I'm implementing the basic architecture from this paper: https://arxiv.org/pdf/1705.08260.pdf in PyTorch.
It consists of an autoencoder and Spatial Transformer. Output of the autoencoder is fed into the ST or so to speak bilinear sampler along with the right image and output of this bilinear interpolation is used for calculating the L1 loss between left image and itself.
But there's a problem, I don't really think that this code will do what I want. Official docs of grid_sample function in PyTorch refers to the fact that grid must be in range -1 and 1, but the grid itself has maximum value bigger than 1. If this code is correct, then should I rewrite the line where the grid is normalized?
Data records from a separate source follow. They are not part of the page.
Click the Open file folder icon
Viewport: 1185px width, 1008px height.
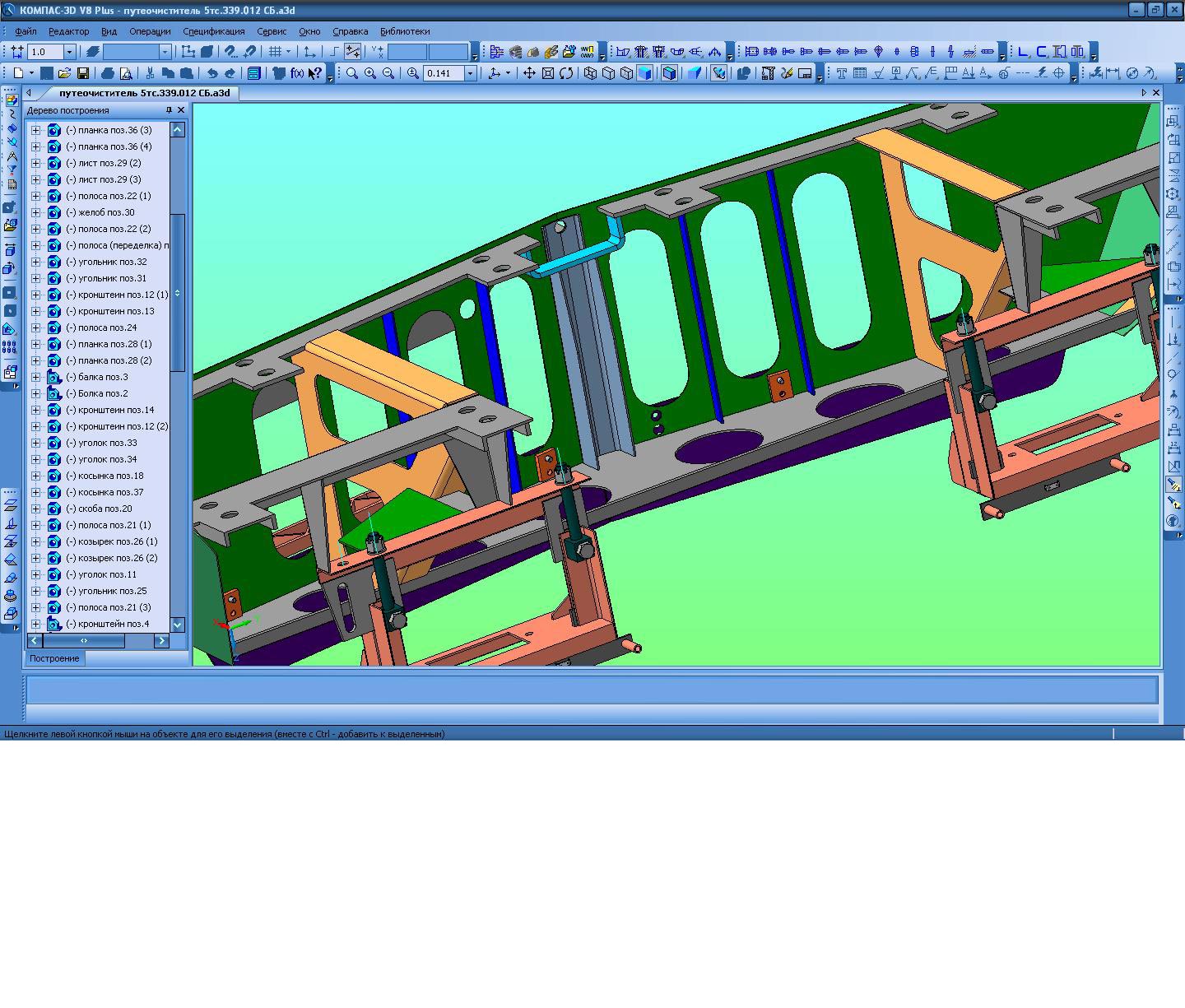64,73
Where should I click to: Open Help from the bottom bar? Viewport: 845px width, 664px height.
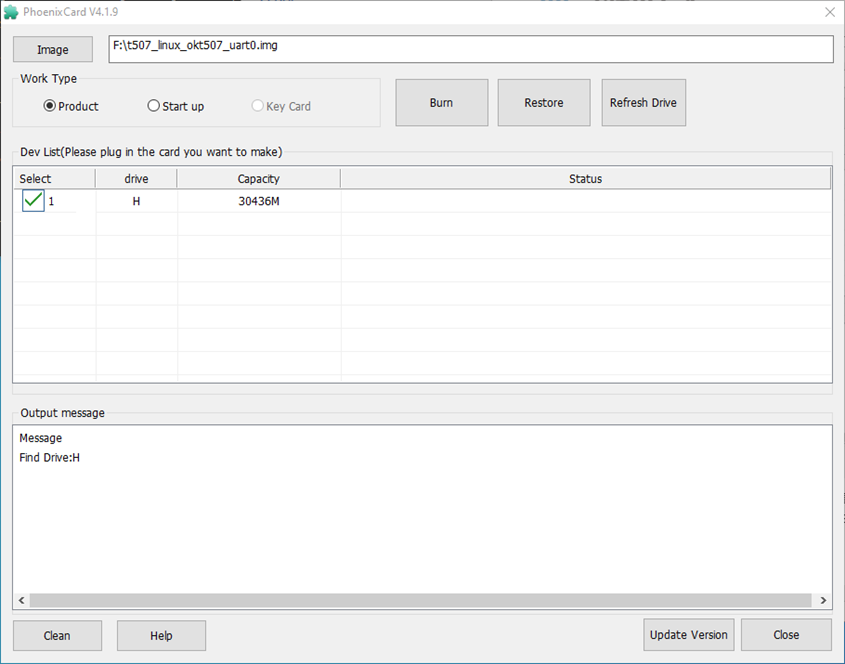point(161,636)
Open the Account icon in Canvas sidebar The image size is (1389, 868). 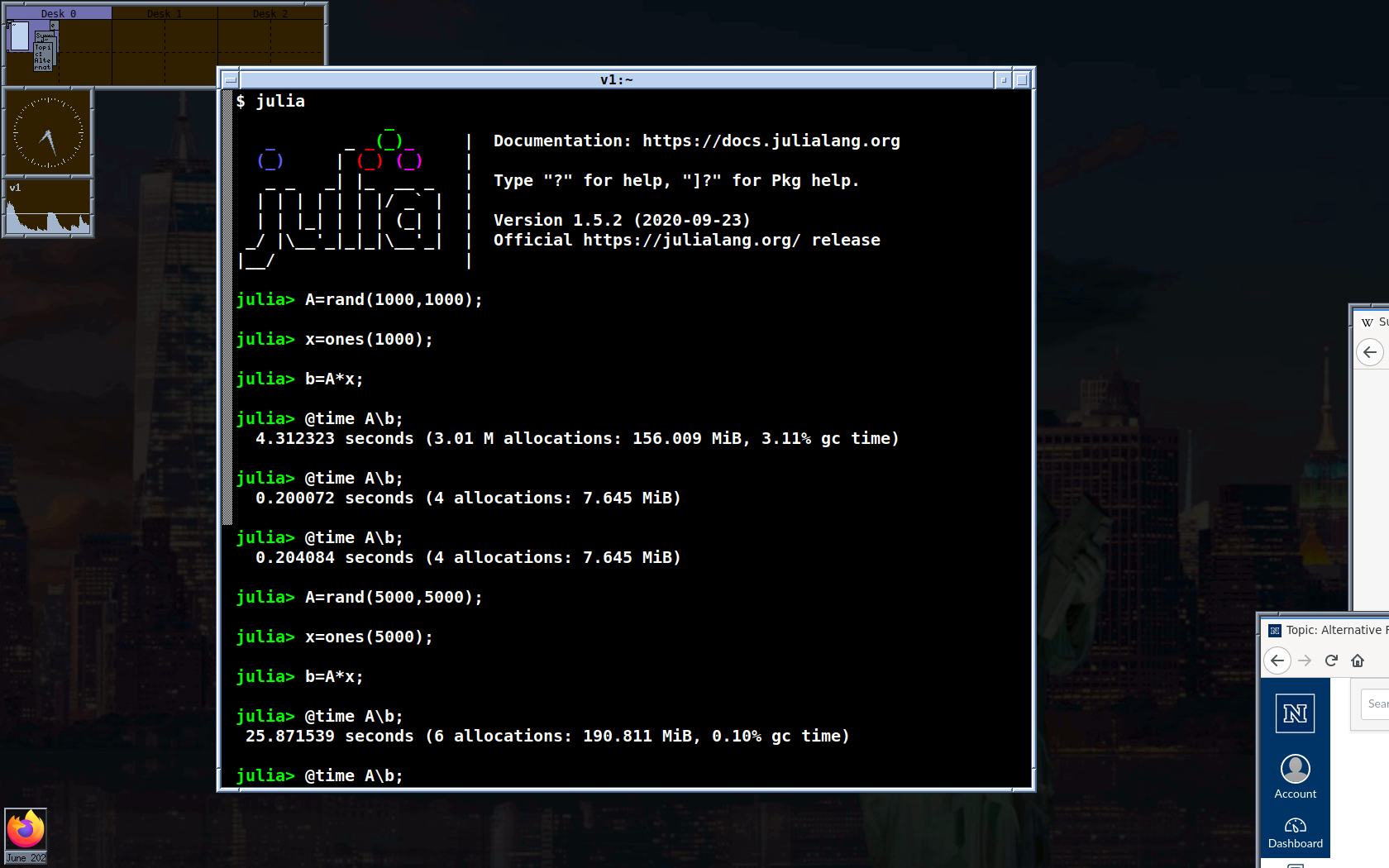[1295, 777]
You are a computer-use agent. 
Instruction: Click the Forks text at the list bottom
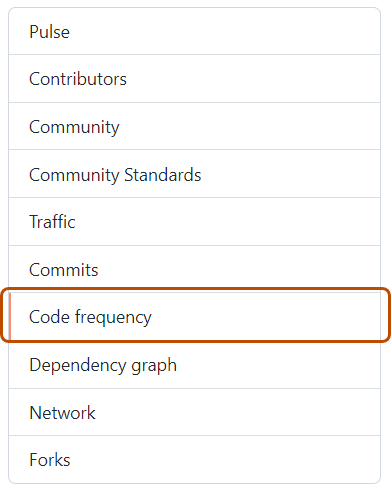50,460
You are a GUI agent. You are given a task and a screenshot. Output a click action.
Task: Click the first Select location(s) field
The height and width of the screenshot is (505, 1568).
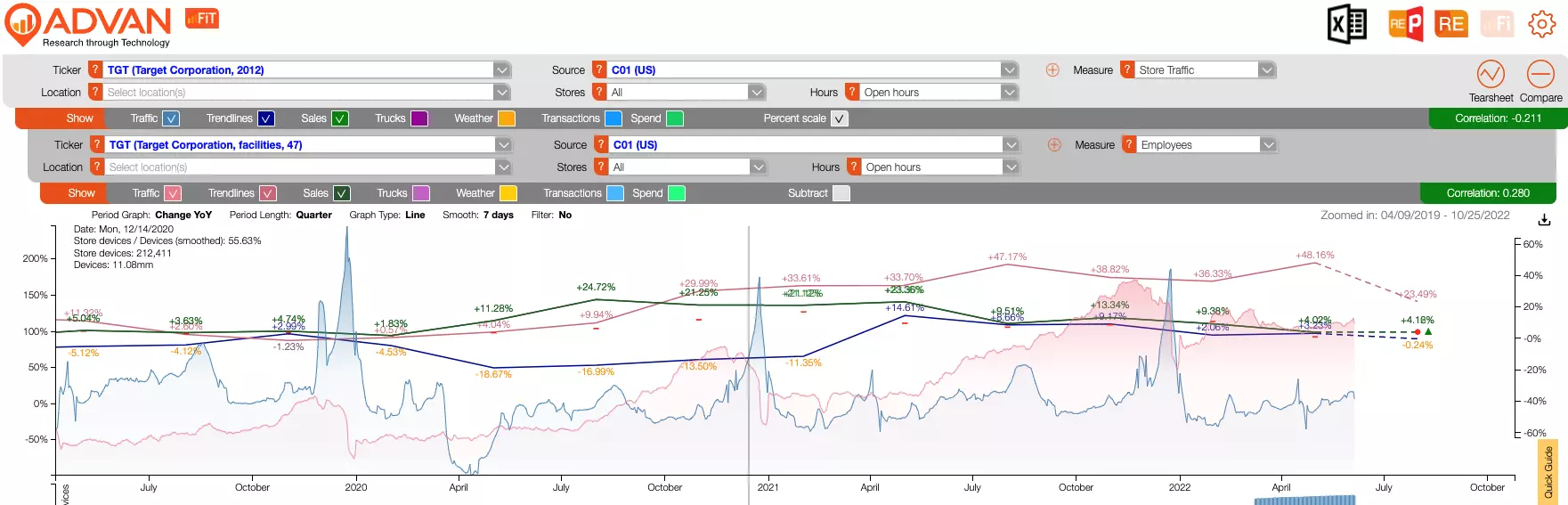pos(299,92)
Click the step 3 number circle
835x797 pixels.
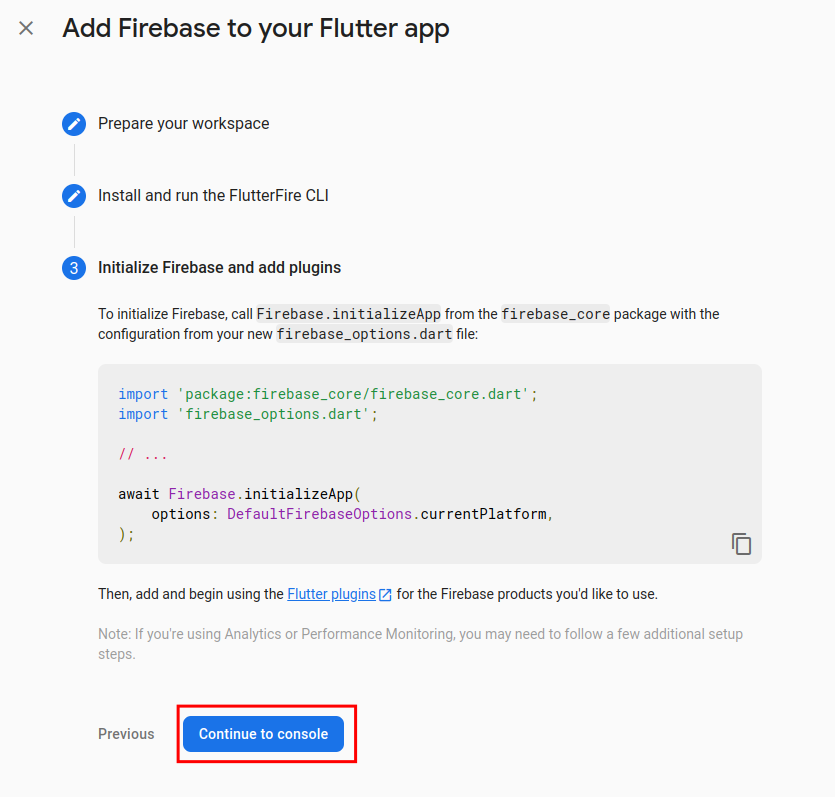74,268
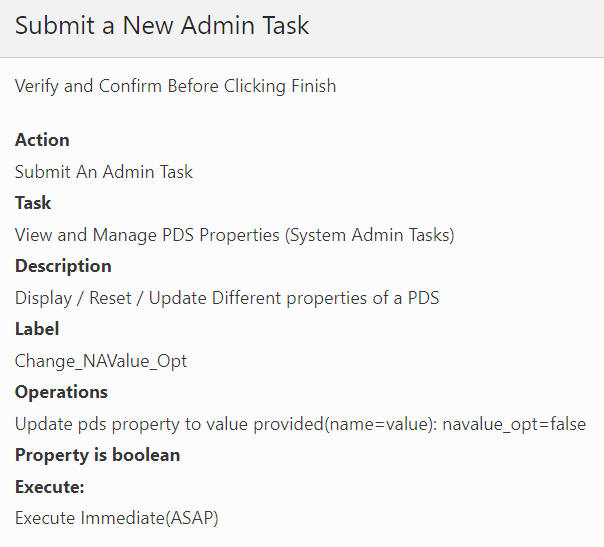Select the Execute Immediate(ASAP) value
Viewport: 604px width, 547px height.
[x=116, y=518]
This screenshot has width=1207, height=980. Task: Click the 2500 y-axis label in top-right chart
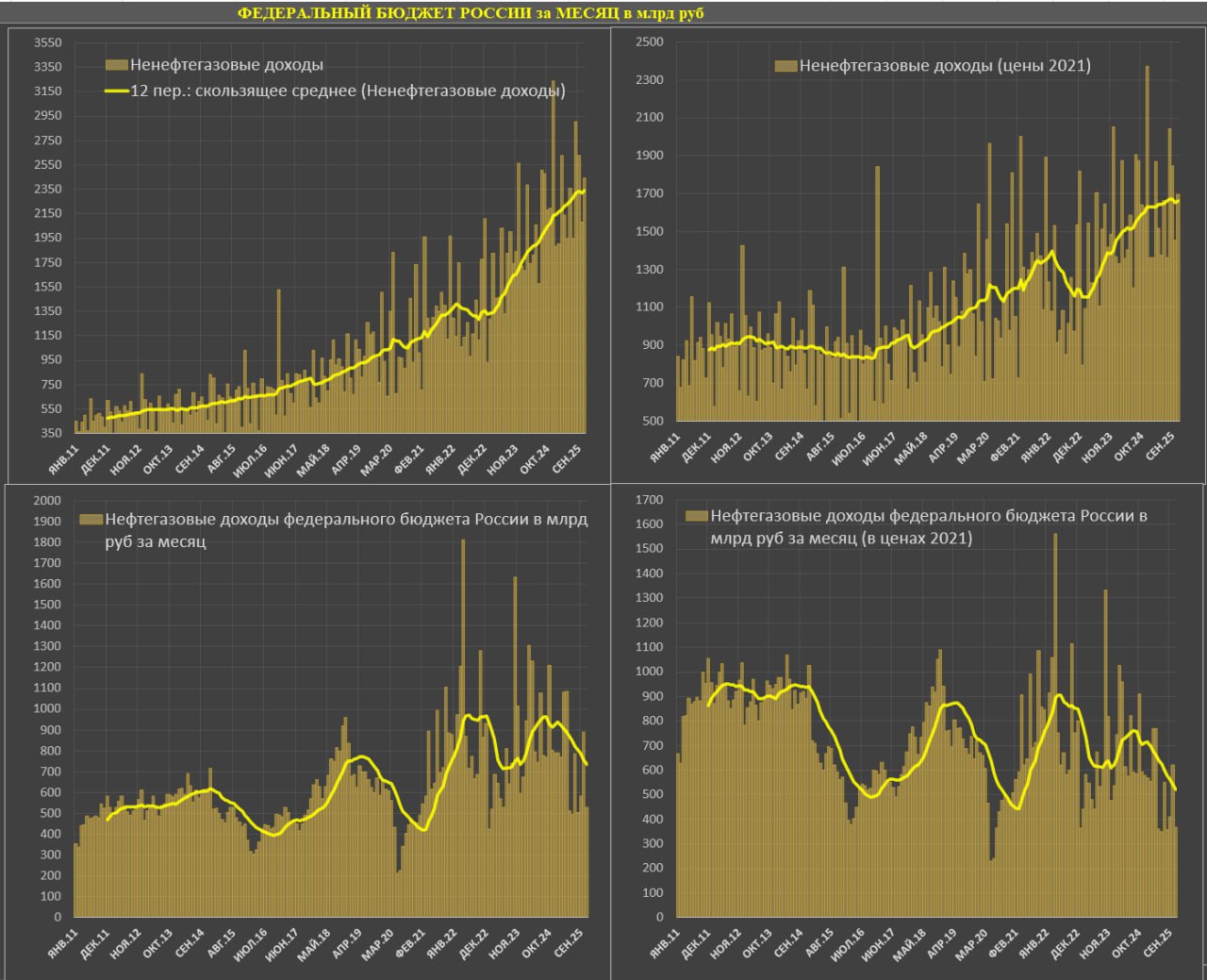tap(649, 42)
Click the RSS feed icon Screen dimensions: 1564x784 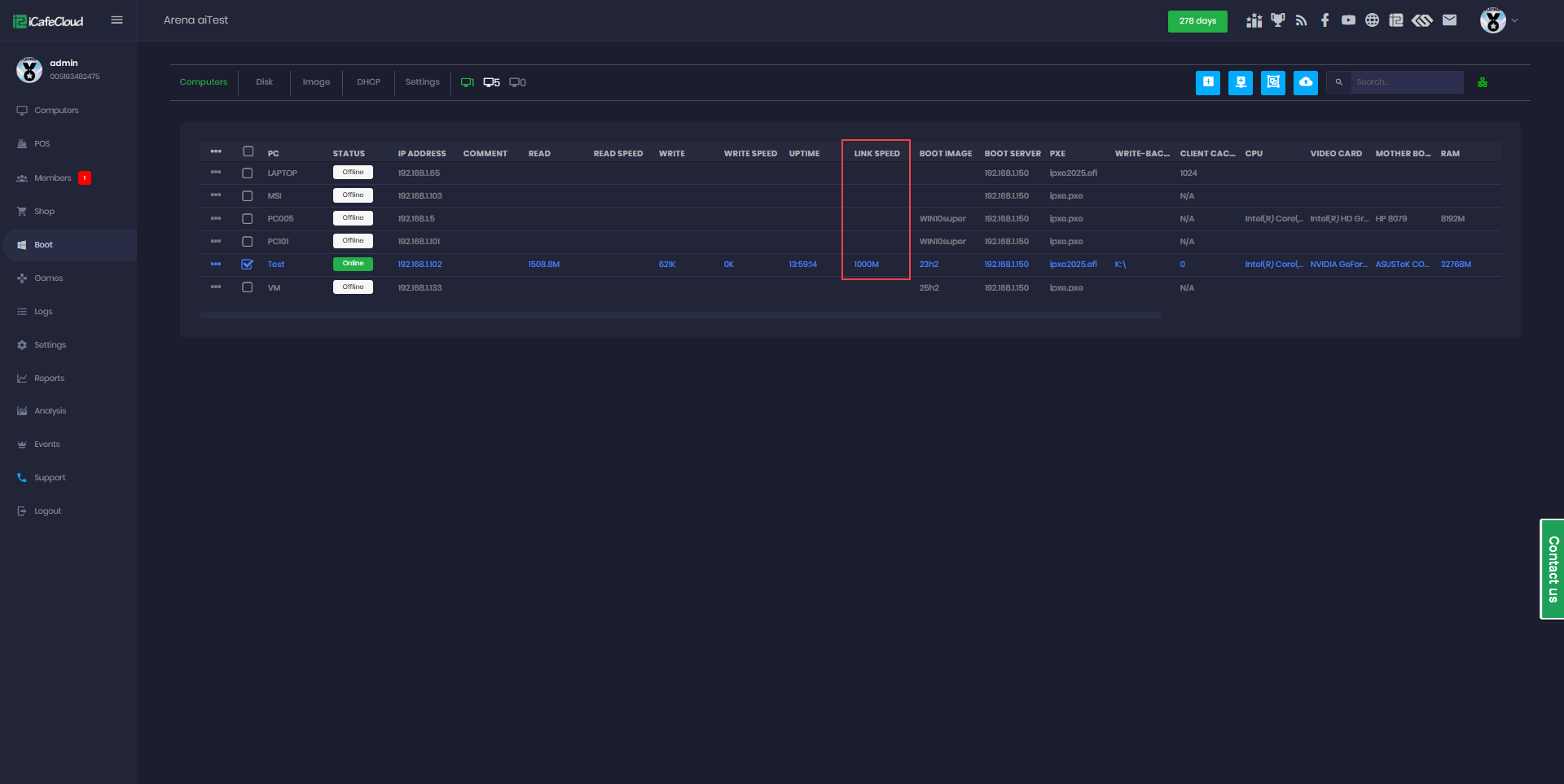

My first thoughts were to rewrite it like this: (grid / torch.max(grid) - 0.5) * 2
so the values are between -1 and 1, then I should delete the padding_mode argument because no values are exceeding the range.
If this is correct then let me know so I can be sure that this is the right path.
def bilinear_sampler(images, disps):
N, C, H, W = images.size()
mesh_x, mesh_y = np.array(np.meshgrid(np.linspace(0, 1, W),
np.linspace(0, 1, H),
indexing='xy'))
mesh_x, mesh_y = torch.from_numpy(mesh_x).cuda(), torch.from_numpy(mesh_y).cuda()
mesh_x = mesh_x.repeat(N, 1, 1).type_as(images)
mesh_y = mesh_y.repeat(N, 1, 1).type_as(images)
grid = torch.stack((mesh_x + disps.squeeze(), mesh_y), 3)
output = F.grid_sample(images, grid * 2 - 1, mode='bilinear',
padding_mode='zeros', align_corners=False)
return output